Le Clergé Quercinois ne vouloit pas de la nouvelle liturgie,
il a été vingt ans à disputer le terrein. Le Breviaire ne s’est répandu que de
proche en proche, encore même n’est-il pas généralement adopté, malgré
l’autorité du feu Evêque, & les intrigues de sa Cour. Le nouvel Evêque n’y
prend aucun intérêt ; on a gagné une douzaine de Chanoines, on fait réciter le
Breviaire au Seminaire, personne ne recevoit des Ordres, ni des Bénéfices, qu’il
ne s’enrolât dans la nouvelle liturgie. Les repas, les présens, les faveurs, le
bon accueil d’un côté, les réproches, les interdictions, les mauvais traitemens
de l’autre : le Breviaire décidoit de tout. La face de ce Diocèse faisoit rire
& gémir, dans la même Paroisse le Curé disoit un Breviaire, le Vicaire un
autre ; selon qu’ils officioient, ils suivoient des Rits différens. L’un au
Prône annonçoit des fêtes & des jeûnes que l’autre suprimoit ; car c’étoit
un des artifices. Le nouveau suprimoit des fêtes & des jeûnes, la Paroisse
qui l’adoptoit jouissoit de la dispense ; celle qui le refusoit étoit condamnée
en punition, à célébrer la fête, & à faire le jeûne. Le Missel & les
Livres de chant ne furent faits que dix ans après le Breviaire ; ainsi on disoit
la Messe Romaine, & l’Office cadurcien ; on chantoit tous
les Pseaumes à l’ancienne mode, & on psalmodioit les hymnes, les antiennes,
les répons. Les couleurs des ornemens étoient encore différentes : le Curé étoit
habillé de rouge, le Diacre de verd, à la nouvelle mode. Les calendriers ne
different pas moins ; ici un Saint, ailleurs un autre, le Diocèse étoit un Echiquier où chaque Paroisse faisoit sa case
différente. l’habit d’arlequin n’est pas plus bisarrement découpé : telle est
l’Eglise de France, les Diocèses sont entr’eux comme les Paroisses du Querci.

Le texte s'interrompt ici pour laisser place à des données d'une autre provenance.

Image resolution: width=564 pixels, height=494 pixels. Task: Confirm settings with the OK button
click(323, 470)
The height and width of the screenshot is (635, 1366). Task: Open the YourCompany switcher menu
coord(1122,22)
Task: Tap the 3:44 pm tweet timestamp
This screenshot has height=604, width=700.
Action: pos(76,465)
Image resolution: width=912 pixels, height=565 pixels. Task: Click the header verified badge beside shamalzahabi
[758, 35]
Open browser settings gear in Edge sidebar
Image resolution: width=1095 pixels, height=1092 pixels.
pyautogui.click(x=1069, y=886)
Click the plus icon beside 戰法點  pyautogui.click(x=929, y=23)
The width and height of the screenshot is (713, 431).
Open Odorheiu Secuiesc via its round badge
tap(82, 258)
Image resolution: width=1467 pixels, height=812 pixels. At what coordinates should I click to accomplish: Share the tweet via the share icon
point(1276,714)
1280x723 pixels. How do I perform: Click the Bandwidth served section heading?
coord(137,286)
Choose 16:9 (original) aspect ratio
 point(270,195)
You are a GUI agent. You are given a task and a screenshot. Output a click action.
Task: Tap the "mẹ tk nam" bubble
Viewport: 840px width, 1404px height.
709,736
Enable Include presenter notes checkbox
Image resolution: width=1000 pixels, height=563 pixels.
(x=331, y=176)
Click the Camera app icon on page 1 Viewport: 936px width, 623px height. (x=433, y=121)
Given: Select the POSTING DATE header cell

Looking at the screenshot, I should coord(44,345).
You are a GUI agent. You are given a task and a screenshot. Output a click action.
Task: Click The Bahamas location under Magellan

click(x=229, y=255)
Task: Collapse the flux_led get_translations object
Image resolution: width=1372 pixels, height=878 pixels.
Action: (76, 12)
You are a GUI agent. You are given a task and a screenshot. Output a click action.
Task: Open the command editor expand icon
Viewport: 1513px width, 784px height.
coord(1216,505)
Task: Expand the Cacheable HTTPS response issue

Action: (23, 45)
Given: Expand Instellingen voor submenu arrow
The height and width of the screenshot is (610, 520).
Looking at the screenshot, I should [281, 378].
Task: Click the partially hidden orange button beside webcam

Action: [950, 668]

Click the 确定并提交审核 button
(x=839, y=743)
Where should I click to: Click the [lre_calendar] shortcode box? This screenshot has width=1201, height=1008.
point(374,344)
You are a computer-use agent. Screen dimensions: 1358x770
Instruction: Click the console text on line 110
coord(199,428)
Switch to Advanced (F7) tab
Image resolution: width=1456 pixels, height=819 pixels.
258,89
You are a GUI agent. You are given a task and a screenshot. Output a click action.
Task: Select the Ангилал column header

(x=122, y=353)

Ces comédies Ecclésiastiques ont ouvert dans le
Querci, la porte au théatre ; il y avoit toujours été inconnu : mais enfin la
ville de Cahors s’est mise sur le bon ton. Ce fruit exquis a commencé d’éclore
dans un terroir peu fait pour le porter, il touche à sa maturité. Ce fut d’abord
un théatre de société, sous le nom très modeste & très-juste, de comédie bourgeoise. Puisque les Grands, malgré leurs vices
& leurs ridicules, ne sont pas l’objet de la comédie : elle étoit
très-bourgeoisement réprésentée, quoique plusieurs personnes distinguées, de la
Ville, y jouassent des rôles, & fournissent à la dépense, & que l’on y
fût reçu gratis. Conduite plus noble que celle des gentilhommes de l’hôtel de la
comédie de Paris, qui très-roturiérement ont toujours fait payer à l’entrée :
depuis une troupe de comédiens a pris la place de la société, & la
générosité, la noblesse ont cédé la place à la roture.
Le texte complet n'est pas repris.